What you have to do: Each line of the data below from the one holding "Open the Subscription dropdown" to the one holding "You are a computer-use agent. Viewport: 1080px", inclusive, is to be reproduced exactly; no other line belongs in the answer.
Data for this exercise Start Marker
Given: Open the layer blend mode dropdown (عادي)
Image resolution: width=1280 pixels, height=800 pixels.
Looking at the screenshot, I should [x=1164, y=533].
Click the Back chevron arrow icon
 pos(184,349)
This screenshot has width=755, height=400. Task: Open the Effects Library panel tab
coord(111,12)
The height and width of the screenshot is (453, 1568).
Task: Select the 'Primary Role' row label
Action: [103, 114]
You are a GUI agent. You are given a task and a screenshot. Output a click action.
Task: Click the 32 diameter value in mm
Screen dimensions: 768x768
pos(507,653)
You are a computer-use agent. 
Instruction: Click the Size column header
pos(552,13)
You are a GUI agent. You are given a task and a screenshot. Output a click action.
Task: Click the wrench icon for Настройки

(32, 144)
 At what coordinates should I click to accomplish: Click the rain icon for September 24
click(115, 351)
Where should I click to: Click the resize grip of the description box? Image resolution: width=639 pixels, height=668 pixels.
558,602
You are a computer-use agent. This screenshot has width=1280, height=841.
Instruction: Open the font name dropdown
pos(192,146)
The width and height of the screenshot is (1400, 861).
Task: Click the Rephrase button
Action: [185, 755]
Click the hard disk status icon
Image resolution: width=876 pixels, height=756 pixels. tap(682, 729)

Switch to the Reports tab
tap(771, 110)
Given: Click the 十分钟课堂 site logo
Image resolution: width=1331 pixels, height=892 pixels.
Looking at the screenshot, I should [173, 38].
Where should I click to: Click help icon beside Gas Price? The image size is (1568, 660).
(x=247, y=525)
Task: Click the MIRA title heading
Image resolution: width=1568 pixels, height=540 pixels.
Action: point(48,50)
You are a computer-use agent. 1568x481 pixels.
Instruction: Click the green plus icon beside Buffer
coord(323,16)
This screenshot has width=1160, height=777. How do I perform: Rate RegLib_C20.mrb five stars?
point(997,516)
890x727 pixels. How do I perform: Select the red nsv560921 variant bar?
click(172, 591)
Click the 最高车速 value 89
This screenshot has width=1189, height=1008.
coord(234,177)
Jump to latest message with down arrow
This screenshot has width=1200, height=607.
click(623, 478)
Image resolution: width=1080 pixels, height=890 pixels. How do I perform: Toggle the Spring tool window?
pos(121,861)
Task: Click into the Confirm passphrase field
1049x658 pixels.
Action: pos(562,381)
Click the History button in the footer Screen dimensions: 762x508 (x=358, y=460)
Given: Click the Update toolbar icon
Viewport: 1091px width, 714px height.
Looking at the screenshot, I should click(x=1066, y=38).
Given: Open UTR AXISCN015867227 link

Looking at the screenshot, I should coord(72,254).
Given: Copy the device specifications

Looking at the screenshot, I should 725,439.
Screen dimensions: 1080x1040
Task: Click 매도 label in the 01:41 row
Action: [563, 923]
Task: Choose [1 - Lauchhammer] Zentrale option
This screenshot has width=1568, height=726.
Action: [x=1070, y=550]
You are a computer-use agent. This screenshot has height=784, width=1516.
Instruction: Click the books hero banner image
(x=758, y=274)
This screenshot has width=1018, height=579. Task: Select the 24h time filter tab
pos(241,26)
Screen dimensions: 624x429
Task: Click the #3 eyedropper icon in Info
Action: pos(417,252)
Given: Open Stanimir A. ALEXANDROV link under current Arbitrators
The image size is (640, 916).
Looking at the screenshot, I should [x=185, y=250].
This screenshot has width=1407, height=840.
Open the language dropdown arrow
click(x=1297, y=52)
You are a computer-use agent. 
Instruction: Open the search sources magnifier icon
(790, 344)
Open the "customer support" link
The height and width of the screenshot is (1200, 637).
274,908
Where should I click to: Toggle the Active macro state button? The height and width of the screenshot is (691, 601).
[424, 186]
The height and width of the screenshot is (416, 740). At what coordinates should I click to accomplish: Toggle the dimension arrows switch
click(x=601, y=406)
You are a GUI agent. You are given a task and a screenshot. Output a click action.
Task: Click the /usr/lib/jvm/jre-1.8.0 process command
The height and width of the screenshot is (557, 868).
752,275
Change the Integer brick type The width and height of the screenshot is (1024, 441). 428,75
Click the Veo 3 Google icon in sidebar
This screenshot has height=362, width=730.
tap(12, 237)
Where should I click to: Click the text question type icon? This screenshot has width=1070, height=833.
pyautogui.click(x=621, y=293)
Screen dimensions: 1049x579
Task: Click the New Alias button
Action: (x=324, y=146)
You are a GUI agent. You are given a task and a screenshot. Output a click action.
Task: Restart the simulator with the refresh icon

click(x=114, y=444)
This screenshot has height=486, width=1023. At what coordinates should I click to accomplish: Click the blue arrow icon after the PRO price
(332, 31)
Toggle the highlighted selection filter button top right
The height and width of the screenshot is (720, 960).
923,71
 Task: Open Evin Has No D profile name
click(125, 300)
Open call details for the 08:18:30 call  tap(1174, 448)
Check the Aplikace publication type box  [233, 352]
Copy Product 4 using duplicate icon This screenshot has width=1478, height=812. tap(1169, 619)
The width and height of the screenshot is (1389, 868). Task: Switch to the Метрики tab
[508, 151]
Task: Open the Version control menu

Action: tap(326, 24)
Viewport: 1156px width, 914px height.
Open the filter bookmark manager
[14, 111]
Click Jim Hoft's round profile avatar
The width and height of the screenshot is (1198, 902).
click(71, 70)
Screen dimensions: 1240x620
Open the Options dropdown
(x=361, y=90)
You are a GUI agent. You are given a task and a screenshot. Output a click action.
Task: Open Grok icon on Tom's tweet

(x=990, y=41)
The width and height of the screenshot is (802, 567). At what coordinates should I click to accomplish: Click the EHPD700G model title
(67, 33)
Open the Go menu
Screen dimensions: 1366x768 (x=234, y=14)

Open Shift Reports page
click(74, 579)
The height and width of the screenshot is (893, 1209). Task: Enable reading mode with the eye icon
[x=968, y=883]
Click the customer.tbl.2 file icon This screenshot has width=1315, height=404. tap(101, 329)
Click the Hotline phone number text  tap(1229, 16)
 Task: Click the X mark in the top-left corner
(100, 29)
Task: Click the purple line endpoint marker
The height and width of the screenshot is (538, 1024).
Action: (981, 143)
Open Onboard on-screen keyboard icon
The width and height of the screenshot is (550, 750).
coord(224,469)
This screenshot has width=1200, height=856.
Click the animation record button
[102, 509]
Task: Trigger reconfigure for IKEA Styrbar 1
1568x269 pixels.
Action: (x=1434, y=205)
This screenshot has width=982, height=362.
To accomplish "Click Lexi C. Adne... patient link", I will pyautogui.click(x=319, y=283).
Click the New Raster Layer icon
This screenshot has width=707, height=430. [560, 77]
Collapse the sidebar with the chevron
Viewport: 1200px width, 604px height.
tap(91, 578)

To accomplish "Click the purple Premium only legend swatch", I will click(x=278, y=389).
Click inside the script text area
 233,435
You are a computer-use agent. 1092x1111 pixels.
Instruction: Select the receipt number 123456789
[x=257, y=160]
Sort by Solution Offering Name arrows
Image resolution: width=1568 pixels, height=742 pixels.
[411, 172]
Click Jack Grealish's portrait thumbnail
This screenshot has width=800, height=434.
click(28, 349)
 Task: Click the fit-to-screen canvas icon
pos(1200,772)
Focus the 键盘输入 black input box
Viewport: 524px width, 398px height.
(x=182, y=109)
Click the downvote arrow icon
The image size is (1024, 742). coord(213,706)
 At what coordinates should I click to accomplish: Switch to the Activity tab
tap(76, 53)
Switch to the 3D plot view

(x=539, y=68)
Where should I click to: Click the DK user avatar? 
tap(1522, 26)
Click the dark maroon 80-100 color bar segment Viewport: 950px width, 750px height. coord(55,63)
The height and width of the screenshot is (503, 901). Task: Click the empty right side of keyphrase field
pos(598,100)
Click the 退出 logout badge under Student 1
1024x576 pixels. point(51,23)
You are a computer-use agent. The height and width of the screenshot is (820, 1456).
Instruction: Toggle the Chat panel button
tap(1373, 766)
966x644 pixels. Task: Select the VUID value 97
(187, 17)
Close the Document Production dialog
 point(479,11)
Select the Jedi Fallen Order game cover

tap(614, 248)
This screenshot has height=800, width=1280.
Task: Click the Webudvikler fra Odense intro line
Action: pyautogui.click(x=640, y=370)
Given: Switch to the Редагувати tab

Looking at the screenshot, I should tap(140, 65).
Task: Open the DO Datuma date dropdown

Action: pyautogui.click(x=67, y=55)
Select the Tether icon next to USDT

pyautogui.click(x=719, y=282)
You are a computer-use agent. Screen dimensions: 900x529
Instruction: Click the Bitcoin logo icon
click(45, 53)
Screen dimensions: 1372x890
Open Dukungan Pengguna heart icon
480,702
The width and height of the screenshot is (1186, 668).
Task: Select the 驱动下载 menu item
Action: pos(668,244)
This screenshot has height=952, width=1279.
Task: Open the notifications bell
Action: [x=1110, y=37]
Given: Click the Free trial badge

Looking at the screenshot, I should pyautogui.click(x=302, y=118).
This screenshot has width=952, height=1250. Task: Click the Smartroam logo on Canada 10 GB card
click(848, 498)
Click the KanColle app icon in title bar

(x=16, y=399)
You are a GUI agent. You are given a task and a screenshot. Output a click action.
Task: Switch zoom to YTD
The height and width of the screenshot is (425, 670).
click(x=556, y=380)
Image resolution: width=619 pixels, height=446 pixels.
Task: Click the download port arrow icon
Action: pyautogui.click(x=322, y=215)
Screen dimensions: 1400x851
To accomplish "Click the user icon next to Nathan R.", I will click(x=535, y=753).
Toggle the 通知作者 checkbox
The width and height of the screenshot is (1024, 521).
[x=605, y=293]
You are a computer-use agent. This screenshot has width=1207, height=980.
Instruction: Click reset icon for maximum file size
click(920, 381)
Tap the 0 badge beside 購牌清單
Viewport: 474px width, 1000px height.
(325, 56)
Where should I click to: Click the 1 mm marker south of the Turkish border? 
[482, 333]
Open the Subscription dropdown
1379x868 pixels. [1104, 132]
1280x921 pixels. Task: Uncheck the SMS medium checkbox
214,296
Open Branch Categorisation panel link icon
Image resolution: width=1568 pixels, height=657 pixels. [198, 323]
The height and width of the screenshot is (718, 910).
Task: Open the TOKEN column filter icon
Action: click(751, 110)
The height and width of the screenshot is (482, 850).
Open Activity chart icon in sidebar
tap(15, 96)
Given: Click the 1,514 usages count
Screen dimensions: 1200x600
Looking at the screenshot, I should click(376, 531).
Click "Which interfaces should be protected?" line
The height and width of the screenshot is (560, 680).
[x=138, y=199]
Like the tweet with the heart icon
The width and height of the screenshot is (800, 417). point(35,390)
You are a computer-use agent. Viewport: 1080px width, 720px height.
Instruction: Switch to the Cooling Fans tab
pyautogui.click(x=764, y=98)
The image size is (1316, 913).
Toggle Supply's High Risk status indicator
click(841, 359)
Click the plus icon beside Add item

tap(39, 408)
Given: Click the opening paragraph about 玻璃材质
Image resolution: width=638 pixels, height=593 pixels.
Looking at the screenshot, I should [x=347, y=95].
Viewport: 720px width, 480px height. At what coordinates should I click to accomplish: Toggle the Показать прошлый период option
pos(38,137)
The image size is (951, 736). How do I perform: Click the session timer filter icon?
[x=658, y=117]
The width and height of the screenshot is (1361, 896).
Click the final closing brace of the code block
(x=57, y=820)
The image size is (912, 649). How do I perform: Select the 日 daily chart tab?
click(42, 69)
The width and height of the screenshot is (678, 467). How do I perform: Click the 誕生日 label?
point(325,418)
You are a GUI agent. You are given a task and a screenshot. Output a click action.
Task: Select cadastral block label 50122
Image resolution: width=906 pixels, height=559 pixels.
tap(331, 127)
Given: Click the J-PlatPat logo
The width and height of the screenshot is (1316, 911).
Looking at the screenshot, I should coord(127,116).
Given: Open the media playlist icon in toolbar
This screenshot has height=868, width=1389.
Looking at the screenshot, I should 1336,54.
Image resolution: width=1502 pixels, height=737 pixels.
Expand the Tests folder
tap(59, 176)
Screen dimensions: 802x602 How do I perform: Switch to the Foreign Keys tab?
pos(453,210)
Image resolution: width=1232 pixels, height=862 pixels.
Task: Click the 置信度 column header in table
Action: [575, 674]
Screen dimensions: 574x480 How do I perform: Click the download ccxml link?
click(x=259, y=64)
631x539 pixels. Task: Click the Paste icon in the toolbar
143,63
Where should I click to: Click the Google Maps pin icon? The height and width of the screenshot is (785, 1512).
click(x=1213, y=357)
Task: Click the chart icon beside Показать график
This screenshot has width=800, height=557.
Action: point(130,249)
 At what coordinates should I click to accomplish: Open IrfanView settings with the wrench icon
Data for this exercise End Marker
Output:
Open the Subscription dropdown
1379x868 pixels. [1104, 132]
1280x921 pixels. Task: Uncheck the SMS medium checkbox
214,296
Open Branch Categorisation panel link icon
Image resolution: width=1568 pixels, height=657 pixels. [198, 323]
The height and width of the screenshot is (718, 910).
Task: Open the TOKEN column filter icon
Action: click(751, 110)
The height and width of the screenshot is (482, 850).
Open Activity chart icon in sidebar
tap(15, 96)
Given: Click the 1,514 usages count
Screen dimensions: 1200x600
Looking at the screenshot, I should click(376, 531).
Click "Which interfaces should be protected?" line
The height and width of the screenshot is (560, 680).
[x=138, y=199]
Like the tweet with the heart icon
The width and height of the screenshot is (800, 417). point(35,390)
You are a computer-use agent. Viewport: 1080px width, 720px height.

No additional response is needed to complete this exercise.